An example of faithfulness that is given to us in Scripture is marriage:

Marriage has a unique place because it speaks of an absolute faithfulness, a covenant between radically different persons, male and female; and so it echoes the absolute covenant of God with his chosen, a covenant between radically different partners.

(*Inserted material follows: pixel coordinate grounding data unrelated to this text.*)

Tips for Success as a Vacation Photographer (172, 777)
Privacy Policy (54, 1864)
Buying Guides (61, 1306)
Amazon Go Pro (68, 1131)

Rowan Williams, former Archbishop of Canterbury 

 

In other words, our marriages, our family life, our relationships with those in our intimate circle should reflect the faithfulness and love that characterizes God’s relationship with His people.  When people see us in the restaurant, at the mall, in the movies or by the hospital or nursing home bedside – do they see a faithfulness in all circumstances?   Is our marriage a witness of our relationship with Jesus?  Are you utterly reliable in the little things that no one will notice as well as the big ones that are out in front of others?  

 

Let us pray that the Lord would increase our faithfulness and that we would be able, at the end of the day, to lay our head down and hear His voice say:

 

Well done, good and faithful servant.  You have been faithful over a little; I will set you over much. Enter into the joy of your master”. 

Matthew 21:25. 

 

Being called “Old Faithful” is a goal worth achieving in the Lord’s Kingdom! 

 

Blessings to you and I pray that you will continue to walk with me as we learn about the fruit of the Holy Spirit and as we mature in our transformation into Christian believers who speak and act as Jesus did and who share in the passions that Jesus had for the lost sheep and for the worship of His Father, the Almighty God.